Over the past three years he has initiated multiple projects that transform and refocus the academy’s mission. Everything’s on schedule, he says, for an IT strategic and technological roadmap that should touch and transform 85 percent of the AAFP’s operations by 2020.

Loud and clear

Noting the academy’s impeccable reputation in the health care vertical, Smith almost sounds like the old E.F. Hutton commercial in saying, “When we speak, ears perk.” He’s encouraged to be finding more references to AAFP in the print and broadcast media, and hearing it cited when Congress discusses and debates health care issues.

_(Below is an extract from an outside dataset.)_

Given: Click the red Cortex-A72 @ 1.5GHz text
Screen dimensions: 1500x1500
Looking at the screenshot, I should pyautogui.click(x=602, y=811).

A more personalized voice is afforded to the doctors who write on the AAFP website. Abdominal wall pain will affect many Americans at some point. Two AAFP member-physicians from the University of Iowa Carver College of Medicine, describe the problem in lay terms on the October AAFP website, while a sidebar provides treatment advice to family doctors. Other experts weigh in on subjects that include mechanical lower back pain and anemia in older adults.

Internal IT health

As far as in-house IT upgrades are concerned, Smith notes the ongoing implementation of that private-sector favorite, Workday. The human resources and financial departments will function more efficiently, he says, once one application combines multiple apps into an all-encompassing system.

“It’ll allow HR to eliminate the need to enter new employee information, or a restructure of a given department, six different times across six different systems,” he says. “It’s massive efficiency savings to an organization that employs around 400.”

Michael Smith – American Academy of Family Physicians Toggle Magazine

The phones are being replaced with a new Cisco-based platform that includes migrating to a Webex audio and webconferencing system that’s cloud-based and friendly to video conferencing. Salesforce cloud-based systems now enhance member and customer relationship management, while ensuring that all systems can communicate and integrate with each other using Jitterbit.

“CIOs need to understand what a business is trying to do before providing a solution,” he says, adding that he’s on close terms with the senior executive leadership team and even more so with the marketing department that’s so integral to AAFP’s growth. “I’m not a traditional IT professional as I didn’t start my career in IT, so I feel it positions me well to communicate and interact with non-technologists.”

After all, he was one in his youth, having majored in criminology and minored in communications at the College of the Ozarks from 1989 to 1993. Back then IT had little appeal to Smith.

“I perceived computer science students as introverts who sat in rooms without windows and talked to machines more than to human beings,” he says with a laugh. “Well, I’m extroverted and like working with people.”

He was doing just that in the financial business, using his analytical skills from criminology classes to evaluate trends and potential illegal activity as large sums of money were wired into financial institutions. While working with one of the financial institutions, he noticed a network administrator would drive in from hours away, before remote admin tools were commonplace, in order to fix a problem in 45 minutes.

“So I was talking to an administrator and said, ‘can you walk me through what you’re doing,’” Smith says.

Realizing IT was nothing like what he perceived, Smith went back to school to brush up on all matters technology. Seeing the potential for career growth, he’d also earn an MBA from the University of Phoenix in 2008. That prepped him well, first for the private sector and then for delivering AAFP’s core message.

“If everyone saw their family doctor once a year, think of all the chronic medical conditions patients could avoid through early detection before a major issue materializes,” he says. “Think of the quality of life that could have been possible for many that suffer from chronic conditions.”

It’s a message he’s better enabling AAFP to communicate digitally.